What you should do> Go through the entries, filter for the word "computer", and copy every line that has it.

Material provided>
__________

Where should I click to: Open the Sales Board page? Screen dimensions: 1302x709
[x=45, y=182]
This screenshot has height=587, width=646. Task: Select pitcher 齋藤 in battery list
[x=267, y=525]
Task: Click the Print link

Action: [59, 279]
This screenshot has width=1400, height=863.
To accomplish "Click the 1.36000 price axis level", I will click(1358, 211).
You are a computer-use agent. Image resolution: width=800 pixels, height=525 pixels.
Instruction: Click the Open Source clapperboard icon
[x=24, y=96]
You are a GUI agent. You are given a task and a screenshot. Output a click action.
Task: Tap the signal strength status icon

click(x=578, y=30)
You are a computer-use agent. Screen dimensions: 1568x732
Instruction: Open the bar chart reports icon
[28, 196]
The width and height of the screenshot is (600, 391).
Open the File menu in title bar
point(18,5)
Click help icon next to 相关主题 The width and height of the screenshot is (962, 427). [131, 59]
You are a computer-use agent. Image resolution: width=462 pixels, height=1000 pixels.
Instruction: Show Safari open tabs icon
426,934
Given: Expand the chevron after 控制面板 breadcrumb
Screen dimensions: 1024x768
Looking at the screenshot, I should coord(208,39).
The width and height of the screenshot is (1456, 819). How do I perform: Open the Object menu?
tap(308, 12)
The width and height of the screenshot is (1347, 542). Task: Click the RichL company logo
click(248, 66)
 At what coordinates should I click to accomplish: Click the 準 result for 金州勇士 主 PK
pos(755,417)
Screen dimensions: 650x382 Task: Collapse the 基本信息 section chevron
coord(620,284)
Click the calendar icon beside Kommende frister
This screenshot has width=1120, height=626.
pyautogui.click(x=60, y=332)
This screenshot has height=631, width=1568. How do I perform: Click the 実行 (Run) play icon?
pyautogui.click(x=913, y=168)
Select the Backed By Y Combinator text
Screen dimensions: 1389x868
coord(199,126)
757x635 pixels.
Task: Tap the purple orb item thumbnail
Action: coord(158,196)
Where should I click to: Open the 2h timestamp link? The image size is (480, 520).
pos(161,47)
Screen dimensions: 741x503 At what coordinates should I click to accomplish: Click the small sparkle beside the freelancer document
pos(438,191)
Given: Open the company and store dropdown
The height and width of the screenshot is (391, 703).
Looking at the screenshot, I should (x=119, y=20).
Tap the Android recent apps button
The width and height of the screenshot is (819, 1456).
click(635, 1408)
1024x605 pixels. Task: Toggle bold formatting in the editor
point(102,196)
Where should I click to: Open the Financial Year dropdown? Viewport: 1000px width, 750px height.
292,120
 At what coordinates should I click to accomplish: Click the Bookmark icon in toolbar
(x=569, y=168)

__________

Your solution>
You are a computer-use agent. Image resolution: width=800 pixels, height=525 pixels.
You are a computer-use agent. Screen dimensions: 1568x732
You are a computer-use agent. Image resolution: width=462 pixels, height=1000 pixels.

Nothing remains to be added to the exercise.